XML: A Disruptive Technology

June 21, 2000

Table of Contents

• XML's Impact on Current
Internet Technologies
   ·HTTP
   ·MIME Types
   ·URIs
   ·Security and
    Infrastructure Issues
   ·HTML
• XML's Impact on Upcoming
Internet Technologies
• Is It Time to Rebuild?

For all the talk of XML changing the world, I find more and more that XML is actually changing the Web technology on which it was meant to build. I have long hoped that XML would make an impact on the broader world, acting as a disruptive technology that improved all kinds of data exchanges. Yet it is also worth looking at what XML is doing to the Web itself and to Web technologies, and what it might be able to contribute to the Web and Internet infrastructures over the long term.

XML's Impact on Current Internet Technologies

While XML's developers definitely intended XML to be "SGML for the Web"--a simplified version that could fit easily into existing Internet and Web infrastructures--it's becoming clear that XML demands "adaptive reuse" of existing infrastructure, rather than the "simple reuse" I think many people would have preferred.

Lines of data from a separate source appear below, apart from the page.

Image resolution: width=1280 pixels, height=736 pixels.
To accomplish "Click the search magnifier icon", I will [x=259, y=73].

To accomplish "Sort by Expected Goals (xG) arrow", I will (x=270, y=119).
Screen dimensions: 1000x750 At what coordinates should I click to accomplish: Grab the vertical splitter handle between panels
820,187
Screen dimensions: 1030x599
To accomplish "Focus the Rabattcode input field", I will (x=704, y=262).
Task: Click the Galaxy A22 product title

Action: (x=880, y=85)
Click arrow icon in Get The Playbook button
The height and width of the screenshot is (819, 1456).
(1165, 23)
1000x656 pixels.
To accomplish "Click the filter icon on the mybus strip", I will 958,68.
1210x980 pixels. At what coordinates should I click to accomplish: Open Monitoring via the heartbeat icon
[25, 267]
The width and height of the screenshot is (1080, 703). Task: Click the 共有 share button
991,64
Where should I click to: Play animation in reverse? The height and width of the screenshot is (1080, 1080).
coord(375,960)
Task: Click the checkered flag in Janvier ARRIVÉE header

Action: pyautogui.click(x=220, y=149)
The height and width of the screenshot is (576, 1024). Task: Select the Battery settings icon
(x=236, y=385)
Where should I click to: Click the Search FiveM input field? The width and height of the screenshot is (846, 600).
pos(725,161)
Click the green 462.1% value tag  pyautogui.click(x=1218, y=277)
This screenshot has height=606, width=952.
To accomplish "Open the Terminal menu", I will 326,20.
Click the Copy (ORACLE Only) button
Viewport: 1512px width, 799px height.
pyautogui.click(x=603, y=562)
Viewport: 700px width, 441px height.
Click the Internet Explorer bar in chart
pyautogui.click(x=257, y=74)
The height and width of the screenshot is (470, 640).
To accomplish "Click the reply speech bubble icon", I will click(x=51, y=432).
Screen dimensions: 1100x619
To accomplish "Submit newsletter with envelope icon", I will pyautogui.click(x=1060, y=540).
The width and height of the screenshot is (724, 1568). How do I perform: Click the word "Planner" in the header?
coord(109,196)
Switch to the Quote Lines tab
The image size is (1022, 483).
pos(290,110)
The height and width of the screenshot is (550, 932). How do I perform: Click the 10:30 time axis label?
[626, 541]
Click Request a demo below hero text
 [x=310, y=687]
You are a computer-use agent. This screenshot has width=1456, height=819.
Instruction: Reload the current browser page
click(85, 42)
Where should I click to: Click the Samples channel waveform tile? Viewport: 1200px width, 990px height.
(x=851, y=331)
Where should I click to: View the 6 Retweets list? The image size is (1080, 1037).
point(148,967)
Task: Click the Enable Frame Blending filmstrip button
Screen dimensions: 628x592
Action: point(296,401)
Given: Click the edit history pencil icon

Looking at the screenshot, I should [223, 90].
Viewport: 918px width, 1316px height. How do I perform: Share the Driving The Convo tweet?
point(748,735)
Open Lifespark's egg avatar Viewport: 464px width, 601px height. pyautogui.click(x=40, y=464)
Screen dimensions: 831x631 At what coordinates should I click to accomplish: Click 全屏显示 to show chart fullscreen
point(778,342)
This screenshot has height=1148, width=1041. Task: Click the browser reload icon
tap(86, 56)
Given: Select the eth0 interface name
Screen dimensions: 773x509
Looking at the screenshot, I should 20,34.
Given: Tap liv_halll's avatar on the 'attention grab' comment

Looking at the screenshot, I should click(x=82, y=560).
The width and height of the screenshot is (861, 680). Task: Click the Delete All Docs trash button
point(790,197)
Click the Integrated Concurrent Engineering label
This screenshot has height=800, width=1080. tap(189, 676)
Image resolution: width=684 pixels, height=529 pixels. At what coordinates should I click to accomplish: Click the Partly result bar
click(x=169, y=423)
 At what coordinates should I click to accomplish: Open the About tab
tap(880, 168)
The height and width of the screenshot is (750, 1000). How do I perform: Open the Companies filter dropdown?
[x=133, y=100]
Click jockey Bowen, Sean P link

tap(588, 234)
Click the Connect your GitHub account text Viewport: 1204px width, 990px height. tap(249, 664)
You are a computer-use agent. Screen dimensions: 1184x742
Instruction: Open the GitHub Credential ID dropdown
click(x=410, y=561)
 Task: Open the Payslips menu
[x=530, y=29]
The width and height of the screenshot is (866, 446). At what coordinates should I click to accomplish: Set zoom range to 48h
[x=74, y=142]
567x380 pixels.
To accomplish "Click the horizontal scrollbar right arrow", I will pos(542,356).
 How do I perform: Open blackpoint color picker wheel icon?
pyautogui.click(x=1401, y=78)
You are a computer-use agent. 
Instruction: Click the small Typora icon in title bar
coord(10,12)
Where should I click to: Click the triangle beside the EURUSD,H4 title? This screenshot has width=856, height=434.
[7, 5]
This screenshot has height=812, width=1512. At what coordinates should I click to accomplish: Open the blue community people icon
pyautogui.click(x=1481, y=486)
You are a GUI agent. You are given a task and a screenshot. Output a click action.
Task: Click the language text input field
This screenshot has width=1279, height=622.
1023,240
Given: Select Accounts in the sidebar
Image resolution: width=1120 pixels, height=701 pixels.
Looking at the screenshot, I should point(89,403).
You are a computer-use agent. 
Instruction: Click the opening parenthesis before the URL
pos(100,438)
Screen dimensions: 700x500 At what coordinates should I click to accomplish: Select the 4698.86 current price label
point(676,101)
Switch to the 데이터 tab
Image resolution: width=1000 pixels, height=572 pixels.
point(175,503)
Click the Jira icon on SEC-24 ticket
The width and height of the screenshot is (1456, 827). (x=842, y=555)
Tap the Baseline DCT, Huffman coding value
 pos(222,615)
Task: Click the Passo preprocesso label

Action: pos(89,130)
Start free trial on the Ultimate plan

XML's generic syntax allows it to take advantage of XML-specific infrastructures, from parsers to repositories, while its chameleon-like ability to carry any vocabulary is putting it into situations that go far beyond the typical delivery models used by Web and Internet applications.

This isn't good news for a lot of people who have already deployed infrastructure and have understandings of how that infrastructure should work. XML could be a serious problem for much of the existing Internet, as developers push the envelope on technologies that weren't built to host flexible content. Existing protocols work very well, up to a point, and at that point the troubles begin.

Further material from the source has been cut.